Un casting cinq étoiles qui a fière allure sur le papier mais qui ne persuade que très peu, la faute à des personnages sous-exploités comme un Geoffrey Rush absent ou une Naomi Watts qui campe le personnage d'une femme mariée qui trouve en Ned Kelly le parfait déclencheur de sa passion enfouie. Une image éculée et sans aucun relief. La force de la troupe doit surtout à Heath Ledger, acteur aux multiples rôles de composition, toujours proche de la rupture sans jamais dépasser la ligne du ridicule ou de la mièvrerie. Il y a toujours un regard percutant, un visage qui se ferme, une émotion particulière qui s'émane et qui le garde de toute sortie de route. Une prestation de haute volée pour un rôle balayé d'un revers de main mais malgré tout saisissant, comme une des grandes figures de l'histoire, le sentiment d'avoir assisté à quelque chose d'important, de légendaire, d'avoir vu triompher des valeurs, une éthique, un peuple, une idéologie. Les premiers pas des hipsters, ça se fête !

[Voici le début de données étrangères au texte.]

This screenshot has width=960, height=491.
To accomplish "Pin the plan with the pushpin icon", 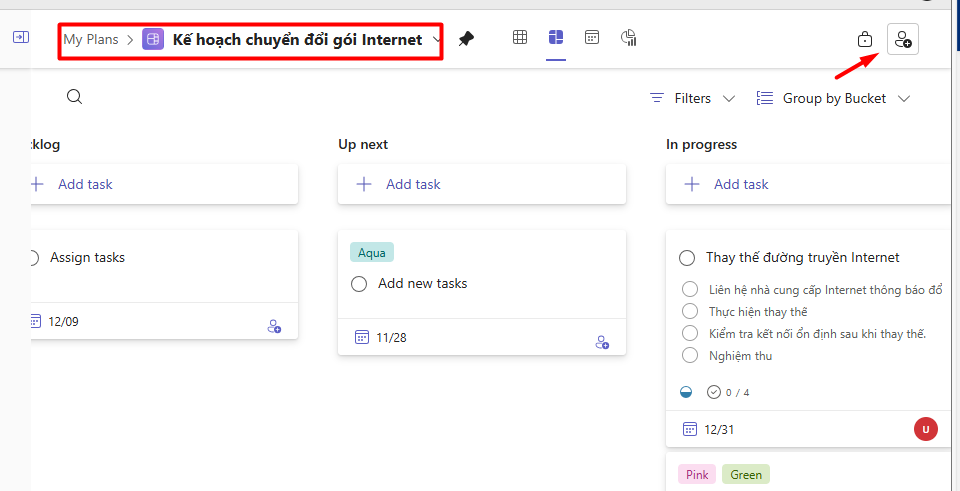I will 466,39.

Ned Kelly est irrégulier dans son schéma de base, compilant sans équité des moments bavards et des moments d'action qui tirent le récit pour ne le faire avancer que très lentement. Une perte d'intensité qui jalonne le film, tenue en laisse par une voix off aux élucubrations poétiques qui dénote avec la réalité du propos. Un manque d'empathie avec les personnages malgré quelques passages ciselés pour créer une vraie alchimie entre les protagonistes. Ces moments sont rares et rapirement balayés par l'enchaînement des rebondissements. Une vie héroïque et exaltante pour un film qui essaie de retranscrire, maladroitement, une sorte d'hommage pour les nuls. Une déception, des frissons aussi, un peu. Ned Kelly n'est pas un grand ni un bon biopic, mais c'est un film qui ne donne aucun déplaisir au visionnage tout de même.